Dr Hewer emphasised that alternatively it is important to start with an expression of God as the focal point, upon which all other aspects of the religion are then based.  However, God cannot be isolated to any one religion, and as stated by Dr Hewer, “God is the God of all humankind…so whenever one talks about God in a privatised manner, he is actually denying the most central truth of Islam”. By communicating anything other than this, a fundamental distortion of this key principle is unavoidable.

The theme of continuity was also considered in some depth during the seminar. The Qur’an tells us that there are no people on earth who have been left without guidance, thus emphasising the belief that the whole of humankind stands in an equal relationship with God. This supports the notion that the Muslim attitude should not be one that considers itself as exclusive to a divine revelation that was never in existence before the emergence of Islam – instead, it is important to reiterate that based on the principle of continuity, God has sent us one message through multiple prophets and in many different languages, resulting in the existence of many divine texts.

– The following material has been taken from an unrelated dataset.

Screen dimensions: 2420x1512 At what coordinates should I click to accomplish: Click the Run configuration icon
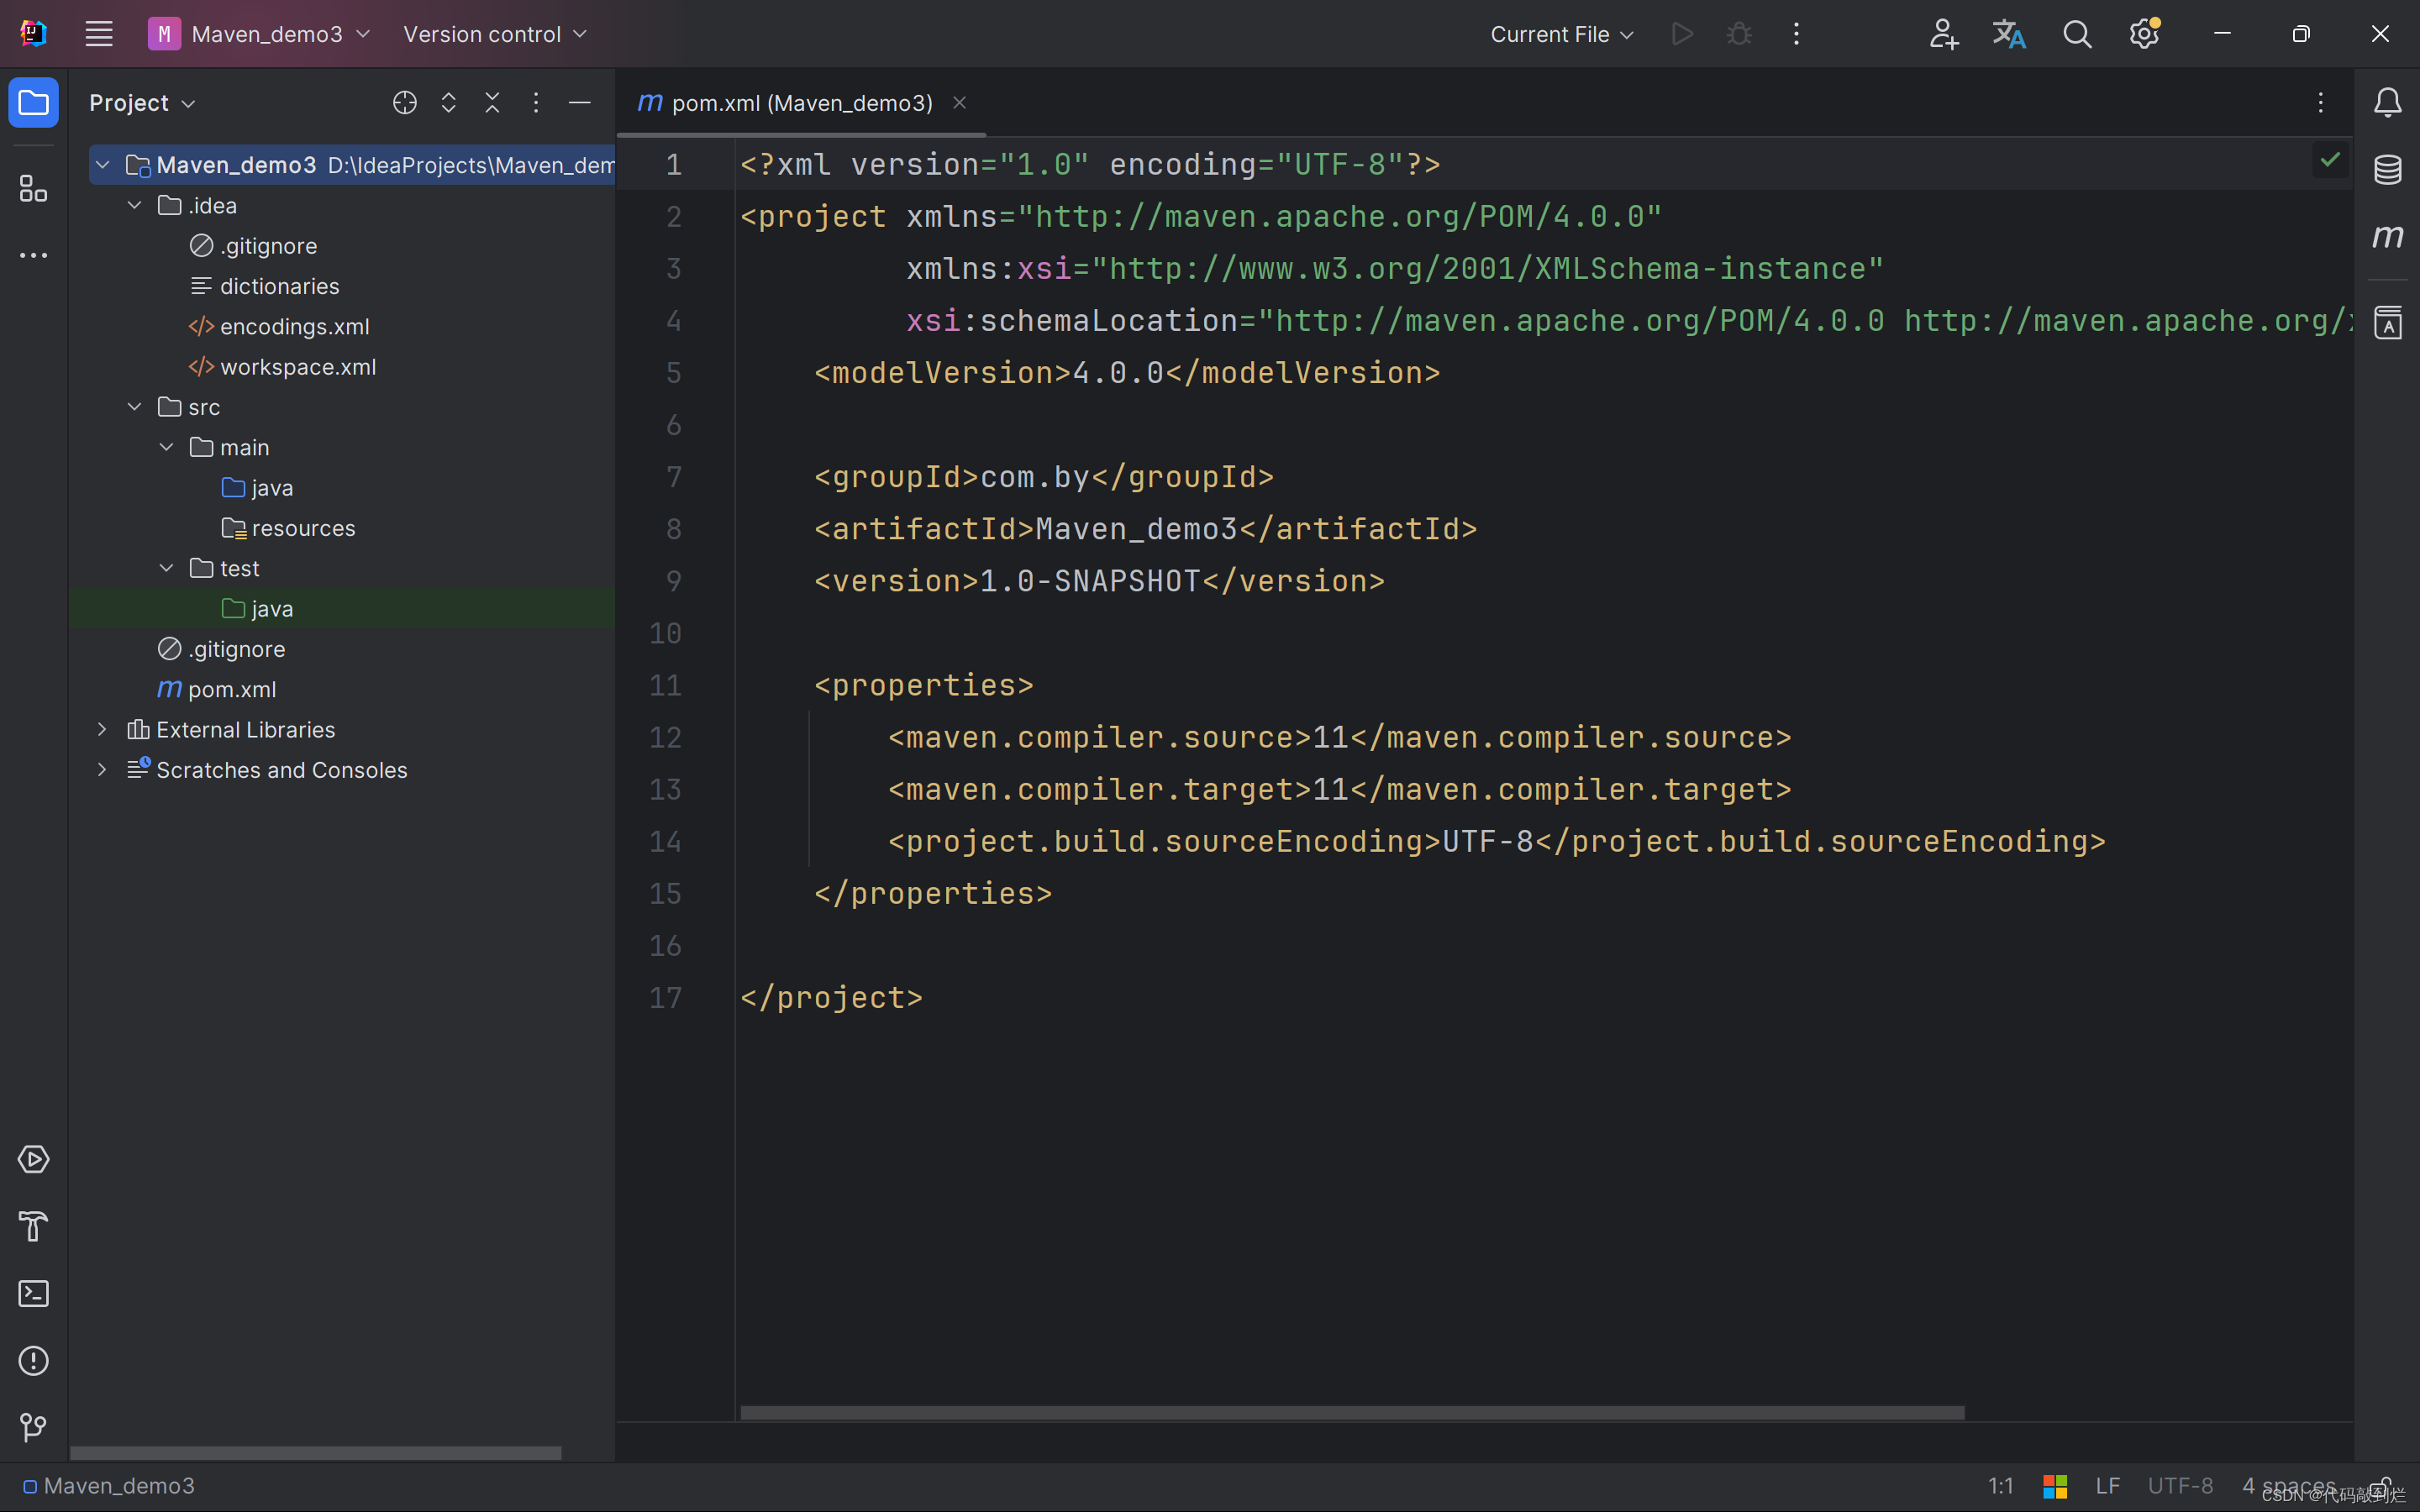[x=1681, y=33]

Apart from inter-faith differences, Dr Hewer interestingly also considered the existence of differences that reside within the faith of Islam. Upon reflecting on the varying concepts of the Shia and Sunni paradigms of knowledge, he emphasised that, “it is imperative not to see difference as one is right and the other is wrong, but to see it as a richness from God to help us to see in different ways into the unfathomable mystery of God and to teach us a degree of humility”.

Finally, Dr Hewer explained that, “if we do not try to understand the culture and the history of the society of the people to whom we are trying to speak about Islam, we are going to miss them in the dark”. Thus, building a positive multi-faith and multicultural Britain is vital for the future of our society, and this progressive seminar held by the Al-Mahdi Institute highlighted that in order to be sufficiently equipped to help people understand more about Islam in the current era, a deeper understanding of the society in which we live, including its cultural heritage and literature, its religious history, and its sociology is essential.